A friendship dating back to their years together at St John’s Primary School in Dennington has led to respected Wangaratta horse breaker-trainer Adrian Corboy winning the Mongol Derby on Wednesday.
An untimely injury to Winslow-raised Ciaron Maher led to the once-in-a-lifetime opportunity for Corboy to combine with Maher’s bloodstock manager Annabel Neasham to win the longest and toughest equestrian endurance horse race in the world.
Maher, who broke his right leg in a trackwork accident last month, said he was over the moon with the performances.
“It’s an incredible effort by both of them,” he said.
“I phoned Adrian from my hospital bed only a few days before the event to replace me for the ride.
“Adrian is a great horseman. He had to lose a bit of weight. Adrian and Annabel had little time to get the hang of a GPS device because there is no course for the1000km ride which is through Mongolian steppe and up-and-down hills on semi-wild horses.
“They were each riding up to 13 hours a day for the past 10 days. They had to change steeds every 40 kilometres.
“It really is an incredible performance of endurance and commitment by both of them.
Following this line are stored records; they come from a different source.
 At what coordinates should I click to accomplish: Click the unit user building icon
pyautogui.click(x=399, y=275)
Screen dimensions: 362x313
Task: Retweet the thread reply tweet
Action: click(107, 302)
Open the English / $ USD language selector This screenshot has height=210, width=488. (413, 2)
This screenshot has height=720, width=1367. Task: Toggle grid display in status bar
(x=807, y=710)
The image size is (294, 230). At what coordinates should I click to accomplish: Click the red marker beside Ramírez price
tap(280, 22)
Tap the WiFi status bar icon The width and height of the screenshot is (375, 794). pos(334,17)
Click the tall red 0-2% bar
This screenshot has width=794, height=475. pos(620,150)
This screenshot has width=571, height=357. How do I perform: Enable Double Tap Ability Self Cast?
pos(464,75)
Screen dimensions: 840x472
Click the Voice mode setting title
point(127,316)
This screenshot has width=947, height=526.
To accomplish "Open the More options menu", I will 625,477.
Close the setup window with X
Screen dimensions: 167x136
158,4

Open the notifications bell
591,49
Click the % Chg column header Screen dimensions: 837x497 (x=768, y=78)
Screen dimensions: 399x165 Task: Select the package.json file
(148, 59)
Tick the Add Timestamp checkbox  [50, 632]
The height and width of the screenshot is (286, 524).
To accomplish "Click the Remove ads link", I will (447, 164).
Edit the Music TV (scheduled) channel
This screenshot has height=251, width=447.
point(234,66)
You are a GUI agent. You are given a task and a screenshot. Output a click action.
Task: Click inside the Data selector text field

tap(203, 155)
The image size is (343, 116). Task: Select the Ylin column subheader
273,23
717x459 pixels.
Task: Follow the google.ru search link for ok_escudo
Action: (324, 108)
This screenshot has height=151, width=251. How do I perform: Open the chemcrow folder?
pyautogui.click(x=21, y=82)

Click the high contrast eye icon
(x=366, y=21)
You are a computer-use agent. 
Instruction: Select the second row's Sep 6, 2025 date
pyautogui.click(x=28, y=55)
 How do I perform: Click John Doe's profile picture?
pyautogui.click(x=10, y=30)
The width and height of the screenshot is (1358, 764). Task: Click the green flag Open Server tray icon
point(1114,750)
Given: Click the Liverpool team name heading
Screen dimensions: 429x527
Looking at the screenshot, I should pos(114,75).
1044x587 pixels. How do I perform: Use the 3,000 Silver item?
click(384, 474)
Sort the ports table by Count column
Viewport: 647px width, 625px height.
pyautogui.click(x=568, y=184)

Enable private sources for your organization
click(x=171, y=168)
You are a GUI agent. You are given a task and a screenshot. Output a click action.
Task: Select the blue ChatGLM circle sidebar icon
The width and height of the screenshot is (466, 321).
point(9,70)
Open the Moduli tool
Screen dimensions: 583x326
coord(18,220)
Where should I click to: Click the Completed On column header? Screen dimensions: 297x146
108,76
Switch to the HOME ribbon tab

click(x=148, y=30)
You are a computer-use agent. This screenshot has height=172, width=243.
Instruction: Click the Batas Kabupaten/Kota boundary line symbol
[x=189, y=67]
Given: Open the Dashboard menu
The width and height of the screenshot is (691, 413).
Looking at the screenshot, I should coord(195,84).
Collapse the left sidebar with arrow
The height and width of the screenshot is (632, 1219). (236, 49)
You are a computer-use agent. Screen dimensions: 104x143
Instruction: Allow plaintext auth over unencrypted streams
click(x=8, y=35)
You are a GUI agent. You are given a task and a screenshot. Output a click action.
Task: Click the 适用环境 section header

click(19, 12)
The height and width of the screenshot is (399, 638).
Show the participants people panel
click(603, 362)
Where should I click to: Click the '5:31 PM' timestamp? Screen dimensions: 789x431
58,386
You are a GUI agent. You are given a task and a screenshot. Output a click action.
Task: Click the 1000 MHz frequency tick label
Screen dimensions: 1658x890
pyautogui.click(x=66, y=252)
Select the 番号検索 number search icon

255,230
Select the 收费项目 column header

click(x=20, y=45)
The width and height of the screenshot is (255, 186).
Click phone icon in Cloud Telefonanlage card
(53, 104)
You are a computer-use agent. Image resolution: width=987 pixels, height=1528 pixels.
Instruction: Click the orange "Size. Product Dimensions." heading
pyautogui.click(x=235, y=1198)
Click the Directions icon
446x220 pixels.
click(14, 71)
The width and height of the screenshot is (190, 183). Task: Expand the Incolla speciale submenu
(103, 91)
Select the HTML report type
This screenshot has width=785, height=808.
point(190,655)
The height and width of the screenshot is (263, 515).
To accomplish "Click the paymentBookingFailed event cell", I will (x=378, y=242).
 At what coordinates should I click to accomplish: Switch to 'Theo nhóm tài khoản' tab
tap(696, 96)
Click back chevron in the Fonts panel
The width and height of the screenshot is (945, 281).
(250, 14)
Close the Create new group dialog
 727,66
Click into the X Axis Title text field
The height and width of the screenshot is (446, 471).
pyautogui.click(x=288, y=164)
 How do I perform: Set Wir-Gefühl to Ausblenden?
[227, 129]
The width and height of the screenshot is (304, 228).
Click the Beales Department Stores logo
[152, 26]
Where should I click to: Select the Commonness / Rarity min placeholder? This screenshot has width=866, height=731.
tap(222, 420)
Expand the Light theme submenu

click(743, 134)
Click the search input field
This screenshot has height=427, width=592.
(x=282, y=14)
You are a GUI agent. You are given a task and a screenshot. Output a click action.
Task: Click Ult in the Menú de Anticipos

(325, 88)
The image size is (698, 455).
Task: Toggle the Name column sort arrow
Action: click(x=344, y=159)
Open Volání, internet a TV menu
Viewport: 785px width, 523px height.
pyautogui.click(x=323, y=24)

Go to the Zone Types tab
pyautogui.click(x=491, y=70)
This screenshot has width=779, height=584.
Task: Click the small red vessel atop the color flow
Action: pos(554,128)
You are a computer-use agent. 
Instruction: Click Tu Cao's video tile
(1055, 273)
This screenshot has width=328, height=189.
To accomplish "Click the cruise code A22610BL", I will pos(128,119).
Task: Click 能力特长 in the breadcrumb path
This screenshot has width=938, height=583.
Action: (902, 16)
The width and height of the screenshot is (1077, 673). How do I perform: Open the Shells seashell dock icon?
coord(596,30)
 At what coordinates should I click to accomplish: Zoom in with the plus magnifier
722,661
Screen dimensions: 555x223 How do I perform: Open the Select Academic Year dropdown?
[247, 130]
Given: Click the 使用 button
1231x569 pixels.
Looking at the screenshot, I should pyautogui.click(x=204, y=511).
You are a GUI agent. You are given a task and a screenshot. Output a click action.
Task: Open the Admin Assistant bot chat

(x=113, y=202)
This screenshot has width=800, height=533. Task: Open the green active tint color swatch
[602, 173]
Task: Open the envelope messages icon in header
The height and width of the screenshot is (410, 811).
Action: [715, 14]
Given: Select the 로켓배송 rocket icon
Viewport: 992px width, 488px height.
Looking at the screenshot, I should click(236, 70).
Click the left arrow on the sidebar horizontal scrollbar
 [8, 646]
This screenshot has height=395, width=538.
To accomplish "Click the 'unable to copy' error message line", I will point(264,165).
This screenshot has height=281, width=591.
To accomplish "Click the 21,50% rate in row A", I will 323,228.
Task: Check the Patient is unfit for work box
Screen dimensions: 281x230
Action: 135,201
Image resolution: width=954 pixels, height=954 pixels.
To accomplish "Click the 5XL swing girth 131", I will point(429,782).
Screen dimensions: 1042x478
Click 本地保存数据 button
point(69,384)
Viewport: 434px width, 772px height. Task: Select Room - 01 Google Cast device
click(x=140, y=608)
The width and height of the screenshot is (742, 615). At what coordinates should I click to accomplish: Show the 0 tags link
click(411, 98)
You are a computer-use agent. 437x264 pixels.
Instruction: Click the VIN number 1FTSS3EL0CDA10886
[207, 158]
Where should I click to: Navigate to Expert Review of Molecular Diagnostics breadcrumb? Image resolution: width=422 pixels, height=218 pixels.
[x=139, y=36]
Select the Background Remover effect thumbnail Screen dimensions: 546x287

From what I’ve heard, they have both lost a bit of weight competing in the event but that’s to be expectedriding in such gruelling tough conditions on such unrelenting terrain.”
The Caulfield Cup-winning trainer said he was unsure if he would ride in next year’s Mongol Derby.
“It’s going to take a lot to top the performances of Adrian and Annabel,” he said. “They have been sensational in their own personal endeavours but on a wider scale we’ve received great sponsorship support from sponsors like PointsBet and we’ll be making a donation to the Peter McCallum cancer foundation.”
Corboy breaks in yearlings for the Maher stable which sees them keep in constant contact.